The most powerful software I touch every day can be navigated, but it cannot be talked to.
That small absurdity sent me down a three-day rabbit hole. I came out the other side with a thesis, a flag, and the slightly deflating discovery that I was both completely right and not remotely early. This is the whole map.
Two wishes wearing one coat
“I wish I could just talk to Cloudflare.” I said it to myself in frustration, and only later realised it was two wishes pretending to be one.
The first is the wish to talk to the company. Why is it built this way? What do you call this thing? Where does this concept live? That’s a knowledge wish - messy, conversational, and mostly low-stakes.
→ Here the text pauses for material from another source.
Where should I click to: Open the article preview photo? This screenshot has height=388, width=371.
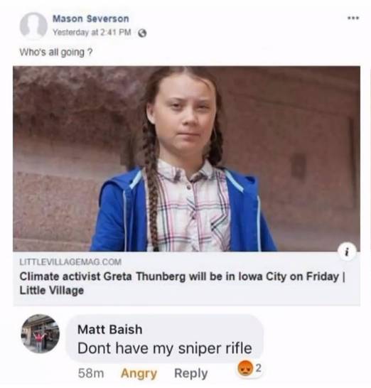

If the answer is wrong, I’m mildly misinformed.
The second is the wish to operate the product. Change this. Stage that. Block this pattern but don’t deploy it to production yet. That’s an action wish - and it’s a different animal entirely. Different layer, different owner, different risk. If the action is wrong, I’ve just blocked legitimate traffic to a live site, or worse.
They sound adjacent. They are not. The knowledge half is where the chatbots already crowd. The action half is where both the prize and the danger live, and it’s the half almost nobody is building honestly. So this essay is about the action half.
The wish to operate software by speaking to it, inside the software itself.
To see why that wish has gone unanswered for so long, you have to look at how software has actually evolved. Because the answer turns out to be the last unfinished step in a pattern that’s been running for twenty years.
The arc nobody finished
Strip away the framework wars and the funding cycles, and the last two decades of web software did one thing, over and over, with monastic consistency: it externalized what software can do, and gave each thing a name.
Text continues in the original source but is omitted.